Stated exercise:
In the podcast recommendations, please name the co-host who joins David Sparks on Mac Power Users.

Document excerpt:
I love podcasts. They are a great way to pass the time and learn something while doing mundane tasks like walking the dog, folding laundry, or anything else that does not keep your mind fully occupied. I have been listening on and off since the early 2000s, back when it was just guys grabbing a mic and recorder and talking about whatever they wanted because it was their show. No networks, producers, or production companies; just content.
A lot has changed. The whole genre has become more commercial, but some of the content has become really nuanced and in-depth. The variety is amazing. Search for any subject you are interested in, and chances are you will find a show about it. Some shows take 30 minutes to discuss one topic and move on; others cover a subject in depth for 12 hours over as many episodes.
So if you listen to podcasts and are looking for your next favorite show, or if you want to try it out and are looking for a place to start, here’s a list of a bunch of my favorite shows that I am listening to now.
Originally started as a Christian radio show by Chuck Colson, Breakpoint is technically three different podcasts in one feed: Breakpoint, The Point, and Breakpoint This Week. The original Breakpoint is a daily five-minute commentary by John Stonestreet, President of the Colson Center for Christian Worldview. Each episode is about five minutes long and features one issue affecting the cultural moment. The Point is also a one-issue commentary, but only about one minute long. Breakpoint this week is a one-hour weekly show discussing the news stories of the week from a Christian worldview. The show is thoughtful and engaging and breaks down current stories and issues from a Christian viewpoint.
Upstream is another podcast from the Colson Center that features Shane Morris interviewing Christian authors and scholars about more theological topics. It can get pretty weighty, but after every episode he publishes a “Further Upstream” episode where he talks to one of his fellow Colson Center staffers who helps him make the original episode much more accessible.
Rooted in Christ
Rooted in Christ is a podcast of Redwood Christian Ministries, founded by my friend Eric Stephens. Eric interviews evangelistic thought leaders from around the country to learn their stories and inspire others to sharethee gospel. The show shines an up-close and personal light on their stories and is raw and honest.
Ask Pastor John
John Piper is a Christian pastor, teacher, author, and thought leader in Reformed theology. He is the founder of Desiring God, of which this is one of the podcasts. They release shows several times per week that feature sermon snippets, Pastor John answering questions from listeners, and other content. Pastor John is one of the most knowledgeable theologians living today, and yet his teaching is very approachable and easy to understand. Almost every point he makes on something is informed by quoted scripture.
Mac Power Users
These next two are podcasts by David Sparks. David is a lawyer by trade but has been using Macs and other Apple gear for 40 years. He and his co-host Stephen Hackett discuss all kinds of ways to get the most out of your Mac, including software deep dives, recommendations on software and hardware, and interviews with developers.
Also an Apple-centric podcast, David and Rosemary Orchard discuss how to get the most out of your devices using automation. Honestly, this is where I learned a lot of what I know.
True crime is a huge genre. There are tons of shows using a variety of formats. Some tell a story in one or two episodes; others take a whole season to dive into an incident and cover everything. Hosts also come from a variety of backgrounds, such as former law enforcement, investigative journalism, and armchair detectives, all of which put a different spin on the way they approach cases.
Let’s start with some weekly, episodic shows.

Recorded data:
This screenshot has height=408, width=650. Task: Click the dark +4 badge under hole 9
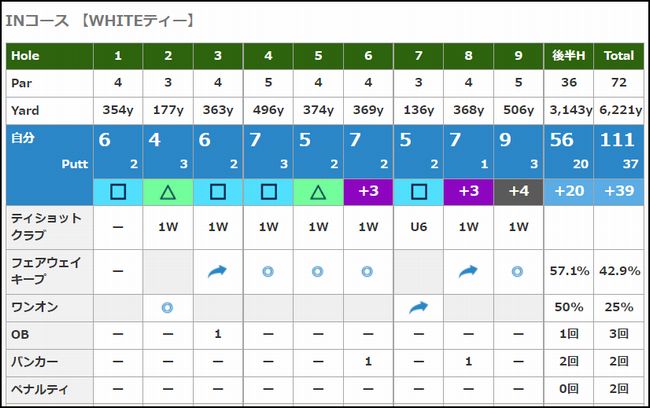519,192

Exercise output:
Stephen Hackett